= DESCRIPTION OF THE TASK =
Set down the full data below exactly as given, please.

--

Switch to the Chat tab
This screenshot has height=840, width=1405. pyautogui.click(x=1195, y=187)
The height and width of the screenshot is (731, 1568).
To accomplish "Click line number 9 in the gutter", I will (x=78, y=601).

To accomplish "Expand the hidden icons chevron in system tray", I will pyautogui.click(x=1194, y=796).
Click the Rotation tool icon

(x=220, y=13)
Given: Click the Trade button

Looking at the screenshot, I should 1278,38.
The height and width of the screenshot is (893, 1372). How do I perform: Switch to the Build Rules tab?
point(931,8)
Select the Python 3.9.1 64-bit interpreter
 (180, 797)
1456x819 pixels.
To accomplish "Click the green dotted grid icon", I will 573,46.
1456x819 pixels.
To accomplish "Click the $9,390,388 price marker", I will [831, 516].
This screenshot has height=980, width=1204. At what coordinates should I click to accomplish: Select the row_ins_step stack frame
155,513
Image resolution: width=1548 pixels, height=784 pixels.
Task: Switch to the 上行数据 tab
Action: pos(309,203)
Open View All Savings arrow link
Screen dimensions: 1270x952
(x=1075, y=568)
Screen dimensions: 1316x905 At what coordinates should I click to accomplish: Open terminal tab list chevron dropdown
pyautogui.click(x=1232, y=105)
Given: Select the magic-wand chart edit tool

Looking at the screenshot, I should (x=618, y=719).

--

= THE COMPLETED TASK =
Switch to the Chat tab
This screenshot has height=840, width=1405. pyautogui.click(x=1195, y=187)
The height and width of the screenshot is (731, 1568).
To accomplish "Click line number 9 in the gutter", I will (x=78, y=601).

To accomplish "Expand the hidden icons chevron in system tray", I will pyautogui.click(x=1194, y=796).
Click the Rotation tool icon

(x=220, y=13)
Given: Click the Trade button

Looking at the screenshot, I should 1278,38.
The height and width of the screenshot is (893, 1372). How do I perform: Switch to the Build Rules tab?
point(931,8)
Select the Python 3.9.1 64-bit interpreter
 (180, 797)
1456x819 pixels.
To accomplish "Click the green dotted grid icon", I will 573,46.
1456x819 pixels.
To accomplish "Click the $9,390,388 price marker", I will [831, 516].
This screenshot has height=980, width=1204. At what coordinates should I click to accomplish: Select the row_ins_step stack frame
155,513
Image resolution: width=1548 pixels, height=784 pixels.
Task: Switch to the 上行数据 tab
Action: pos(309,203)
Open View All Savings arrow link
Screen dimensions: 1270x952
(x=1075, y=568)
Screen dimensions: 1316x905 At what coordinates should I click to accomplish: Open terminal tab list chevron dropdown
pyautogui.click(x=1232, y=105)
Given: Select the magic-wand chart edit tool

Looking at the screenshot, I should (x=618, y=719).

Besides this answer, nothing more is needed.